関節リウマチの気道病変(2012年)

関節リウマチの病因に気道病変は非常に重要な意味がありますが、これに関する大変重要な報告が2012年にArthritis Rheumに報告されています。
Demoruelle MK, Weisman MH, Simonian PL, Lynch DA, Sachs PB, Pedraza IF, et al. Brief report: airways abnormalities and rheumatoid arthritis-related autoantibodies in subjects without arthritis: early injury or initiating site of autoimmunity? Arthritis Rheum 2012;64:1756–61.

炎症性の気道病変が関節リウマチの発症に関連している可能性がある。

さらに詳しく解説(専門的な内容です)

方法

炎症性関節炎を持たず、抗CCP抗体および/または2種以上のリウマチ因子アイソタイプ(これらのプロファイルはRAに対して96%特異的)に陽性である42人の被験者、15人の自己抗体陰性の対照群、および血清学的所見陽性の早期RA(<1年間)を持つ12人の患者が、肺活量測定(スパイロメトリー)およびHRCTによる肺画像評価を受けた。

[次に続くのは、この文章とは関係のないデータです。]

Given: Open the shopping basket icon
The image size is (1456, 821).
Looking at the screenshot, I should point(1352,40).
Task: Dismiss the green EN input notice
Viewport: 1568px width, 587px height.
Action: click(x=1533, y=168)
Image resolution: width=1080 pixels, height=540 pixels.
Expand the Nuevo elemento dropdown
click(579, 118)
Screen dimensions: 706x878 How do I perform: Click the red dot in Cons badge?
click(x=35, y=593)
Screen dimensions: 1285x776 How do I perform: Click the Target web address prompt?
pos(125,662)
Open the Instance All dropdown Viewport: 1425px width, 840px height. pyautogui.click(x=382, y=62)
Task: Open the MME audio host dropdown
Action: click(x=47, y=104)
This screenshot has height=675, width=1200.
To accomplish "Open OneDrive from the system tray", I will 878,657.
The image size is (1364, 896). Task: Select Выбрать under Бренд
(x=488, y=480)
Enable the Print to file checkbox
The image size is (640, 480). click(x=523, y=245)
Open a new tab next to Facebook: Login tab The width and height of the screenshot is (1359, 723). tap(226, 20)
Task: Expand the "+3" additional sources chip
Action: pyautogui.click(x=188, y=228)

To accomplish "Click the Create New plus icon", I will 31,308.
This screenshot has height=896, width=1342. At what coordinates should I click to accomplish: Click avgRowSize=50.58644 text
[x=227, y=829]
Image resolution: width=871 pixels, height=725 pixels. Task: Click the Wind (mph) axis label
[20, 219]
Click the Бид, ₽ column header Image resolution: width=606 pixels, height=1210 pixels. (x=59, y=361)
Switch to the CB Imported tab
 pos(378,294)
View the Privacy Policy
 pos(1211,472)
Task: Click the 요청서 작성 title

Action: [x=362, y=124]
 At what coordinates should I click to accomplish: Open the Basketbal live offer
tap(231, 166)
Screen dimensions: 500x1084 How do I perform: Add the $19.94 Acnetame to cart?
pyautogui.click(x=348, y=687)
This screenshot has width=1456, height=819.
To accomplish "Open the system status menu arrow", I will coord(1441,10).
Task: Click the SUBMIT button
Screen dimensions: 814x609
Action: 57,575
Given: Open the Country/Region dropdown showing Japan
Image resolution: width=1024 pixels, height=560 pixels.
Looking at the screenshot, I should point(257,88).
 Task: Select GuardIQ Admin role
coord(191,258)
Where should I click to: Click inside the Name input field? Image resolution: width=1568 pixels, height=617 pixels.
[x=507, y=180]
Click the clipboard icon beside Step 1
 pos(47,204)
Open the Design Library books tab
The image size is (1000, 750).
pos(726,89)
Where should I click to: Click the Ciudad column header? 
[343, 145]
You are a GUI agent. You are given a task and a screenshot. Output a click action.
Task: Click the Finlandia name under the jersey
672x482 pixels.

目的:炎症性関節炎を持たないが、関節リウマチ(RA)関連の自己抗体陽性である被験者における肺異常の存在を評価する。

結果

自己抗体陽性被験者の中央値年齢は54歳、52%が女性、38%が過去または現在の喫煙者で、これらの特性は自己抗体陰性の対照群と有意には異ならなかった。関節検査では、自己抗体陽性の被験者は炎症性関節炎を持っていなかった。

HRCTにより、自己抗体陽性被験者の76%が気道病変(気管支壁の肥厚、気管支拡張、小葉中心性陰性、エアトラッピング)を有していたのに対し、自己抗体陰性対照群は33%であった(P=0.005)。

自己抗体陽性被験者における肺異常の有病率と種類は、早期RAを持つ患者と類似していた。気道疾患を持つ2人の自己抗体陽性被験者で、肺評価から約13ヶ月後にRAと分類可能な炎症性関節炎を発症した。

結論

炎症に一致する気道病変は、炎症性関節炎を持たない自己抗体陽性被験者に一般的であり、早期RAを持つ患者で見られる気道病変と類似している。これらの所見は、肺が自己免疫関連の損傷の早期の部位であり、RA関連の自己免疫の生成部位としても機能している可能性があることを示唆している。肺炎症がRAの発症において果たす機構的な役割を明らかにするためには、さらなる研究が必要である。